SUPERINTENDENCIA DE SOCIEDADES

Ref: Obligación de incorporar sucursal en el país para realizar actividades permanentes, por parte de entidades extranjeras sin ánimo de lucro.

Se recibió su comunicación radicada bajo el número 201-01-123696, mediante la cual consulta si es posible que una entidad sin ánimo de lucro con domicilio en el exterior, cuyo objeto es la protección del medio ambiente, pueda establecer una sucursal en Colombia. La inquietud surge porque al ser la sucursal una figura contemplada en el ordenamiento comercial, se pregunta si a las entidades sin ánimo de lucro se le pueden aplicar esta clase de normas especiales.

Sea lo primero advertir que la necesidad de incorporar una sucursal de sociedad extranjera al país, está determinada por la realización de actividades que puedan considerarse de carácter permanente, presupuesto del que se deriva que tal exigencia, no está ligada con la naturaleza civil o mercantil de los actos a realizar, sino con la permanencia de los mismos; por tanto a juicio de este despacho cualquier entidad del exterior que proyecte realizar en forma permanente una actividad en el país debe incorporar una sucursal. (artículo 471 del Código de Comercio).

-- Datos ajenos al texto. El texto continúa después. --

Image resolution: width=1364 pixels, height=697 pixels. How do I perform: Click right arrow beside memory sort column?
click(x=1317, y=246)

Confirma lo expuesto el artículo 474 del Código de Comercio, cuando señala a manera de ejemplo algunas actividades que se consideran como permanentes, entre las que incluye abrir dentro del territorio de la república establecimientos mercantiles u oficinas de negocios aunque éstas solamente tengan un carácter técnico o de asesoría, intervenir como contratista en la ejecución de obras o de prestación de servicios, premisas dentro de las que eventualmente podría ubicarse aquella que proyecta realizarse para la protección del medio ambiente.

Adicional a lo expuesto, el Estatuto de Inversiones Internacionales contenido en la Resolución 51 del Consejo Nacional de Política Económica y social Conpes, modificada por el Decreto 2080 del 18 de octubre de 2000 que consagra el régimen general de las inversiones de capital del exterior al país, dispone en el artículo 3º que la inversión puede ser directa o de portafolio y prevé las posibilidades que tiene un inversionista extranjero para invertir en forma directa en el país, la primera de las cuales se concreta a través de "la adquisición de participaciones, acciones, cuotas sociales, aportes representativos del capital de una empresa o bonos obligatoriamente convertibles en acciones."

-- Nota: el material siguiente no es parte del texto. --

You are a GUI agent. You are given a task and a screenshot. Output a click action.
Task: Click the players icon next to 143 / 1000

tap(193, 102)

Ahora bien, teniendo en cuenta que del precepto transcrito se desprende que una de las posibilidades de invertir en el país, es a través de una empresa, el parágrafo segundo del artículo 3 del citado decreto 2080, señala cual es el concepto de empresa y al respecto dispuso que por esta se entiende lo previsto por el artículo 25 del Código de Comercio, así como las entidades sin ánimo de lucro y las entidades de naturaleza cooperativa.

Por lo tanto, aunque el Estatuto de Inversiones Internacionales en forma expresa dilucidó la inquietud planteada, a juicio de este despacho la ley mercantil había resuelto este punto, cuando en el artículo 25 del Código de Comercio, previó que cualquier actividad económica organizada que tenga por fin la producción, transformación, circulación, administración o custodia de bienes o para la prestación de un servicio, constituye una empresa.

Así, respecto de las entidades del exterior, su actuación como empresa en el país debe materializarse a través de cualquiera de las actividades previstas de manera enunciativa por el artículo 474 del Código de Comercio, o cualquier otra, lo que implica por lo menos abrir una oficina de negocios o un establecimiento de comercio, y la necesidad de incorporar una sucursal en el territorio nacional.

Finalmente, en punto al capital asignado, es preciso advertir que el mismo debe pagarse al momento de incorporar la sucursal al país y que por provenir de una persona jurídica del exterior, constituye una inversión extranjera, y debe registrarse ante el Banco de la República dentro de los tres meses siguientes contados a partir del reintegro de las divisas por conducto de un intermediario cambiario, so pena de incurrir en una infracción al Estatuto de Inversiones Internacionales. (Resolución 51 emanada del Consejo Nacional de Política Económica y Social CONPES, modificada por el Decreto 2080 del 18 de octubre de 2000).